═══ Отрывок ═══

Мы закрепились на плацдарме, развернули приборы и засекли немецкие цели. Шошинов передал координаты нам, а мы по радиосвязи – в штаб артиллерии корпуса. И немецкие огневые точки были подавлены, так как за нами стояла артбригада, да и был это не 1941-й, и даже не 1943-й год!
– Видел фильм «Батальоны просят огня»? – спрашивал отец меня. – Так вот и мы трое суток отражали атаки фашистов. Чуть зашевелятся они, Шошинов передаёт нам координаты, мы – в штаб, а там работает наша артиллерия по врагу. За эти бои мы все получили ордена Красной Звезды, а Шошинов был награждён орденом Боевого Красного Знамени...
Потом вновь стояли в обороне. Командующим 1-м Белорусским фронтом стал Жуков (вмешалась политика), Рокоссовский стал командовать 2-м Белорусским. В апреле мы вновь пошли в наступление – на Берлин!
15-17 апреля взяли штурмом Зееловские высоты, находившиеся в 45-50 км от столицы фашистов. Мы завладели вещательными радиостанциями немцев, которые находились на этих высотах. Затем армию повернули на север, так как на выручку осаждённому Берлину шла немецкая группировка под командованием генерала-фельдмаршала Браухича и генерала Венка. С 20 апреля по 3-5 мая шли ожесточённые бои, но мы их разбили, и они начали сдаваться. К 6 мая сдались все, кто уцелел. Мы вышли к Эльбе, где встретились с союзниками – англо-американскими войсками. Вот так для нас закончилась война. 9 мая объявили о победе.
В конце мая вышел указ, по которому воины 1895-1905 годов рождения отправляются в запас. Да, некоторым бойцам было за 50 лет. Мы же, кто моложе, оставались служить в армии. В конце июня вышел указ, разрешающий отправлять домой посылки из покорённой Германии. Остальные страны – Болгария, Венгрия, Польша и другие считались освобождёнными, и что-либо высылать оттуда было запрещено.
Мы с Иннокентием высылали посылки матери. Рядовые и сержанты могли посылать до пяти килограммов в месяц, офицеры – до 10-ти, а маршалы – сколько хотели.
После войны
…Дядя Кеша был уволен в запас в 1946 году в звании гвардии сержанта. Он – кавалер ордена Красной Звезды и многих медалей. В 1947-м женился на Анне Михайловне Костенко из Николаевки. Вместе вырастили троих дочерей – Раису, Марину и Галину. Он умер в 2006 году, когда ему было 87 лет.

═══

*Над чем работать*: Обнови фрагмент воспоминаний о войне от «Мы с Иннокентием» до «было 87 лет.», заменив «Иннокентием» на «Кешей».

═══ Содержимое набора данных ═══

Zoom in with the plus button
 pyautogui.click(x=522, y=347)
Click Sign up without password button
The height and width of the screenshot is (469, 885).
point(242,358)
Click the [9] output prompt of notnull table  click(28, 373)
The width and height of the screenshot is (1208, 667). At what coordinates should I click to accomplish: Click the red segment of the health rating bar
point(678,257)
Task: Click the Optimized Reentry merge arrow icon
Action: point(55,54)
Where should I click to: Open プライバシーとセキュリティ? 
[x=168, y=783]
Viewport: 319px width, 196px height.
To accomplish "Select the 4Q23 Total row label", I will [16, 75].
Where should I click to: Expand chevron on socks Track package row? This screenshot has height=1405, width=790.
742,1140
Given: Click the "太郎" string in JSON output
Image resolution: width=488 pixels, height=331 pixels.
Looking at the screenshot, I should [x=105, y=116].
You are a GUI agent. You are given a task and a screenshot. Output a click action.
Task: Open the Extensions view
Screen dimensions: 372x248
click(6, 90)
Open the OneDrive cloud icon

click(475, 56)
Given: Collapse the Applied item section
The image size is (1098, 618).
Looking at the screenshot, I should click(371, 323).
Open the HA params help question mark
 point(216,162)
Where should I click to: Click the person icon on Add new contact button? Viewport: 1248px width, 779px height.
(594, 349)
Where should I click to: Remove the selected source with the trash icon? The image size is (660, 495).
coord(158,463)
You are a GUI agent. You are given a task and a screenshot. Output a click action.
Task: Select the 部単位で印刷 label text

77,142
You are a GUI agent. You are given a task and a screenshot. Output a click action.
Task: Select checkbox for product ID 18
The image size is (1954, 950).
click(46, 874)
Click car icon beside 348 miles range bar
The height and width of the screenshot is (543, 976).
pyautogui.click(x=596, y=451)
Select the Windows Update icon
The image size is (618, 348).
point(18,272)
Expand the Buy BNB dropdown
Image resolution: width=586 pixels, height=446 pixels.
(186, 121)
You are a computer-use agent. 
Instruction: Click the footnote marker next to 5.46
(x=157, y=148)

═══

*Полный ответ*:
Мы с Кешей высылали посылки матери. Рядовые и сержанты могли посылать до пяти килограммов в месяц, офицеры – до 10-ти, а маршалы – сколько хотели.
После войны
…Дядя Кеша был уволен в запас в 1946 году в звании гвардии сержанта. Он – кавалер ордена Красной Звезды и многих медалей. В 1947-м женился на Анне Михайловне Костенко из Николаевки. Вместе вырастили троих дочерей – Раису, Марину и Галину. Он умер в 2006 году, когда ему было 87 лет.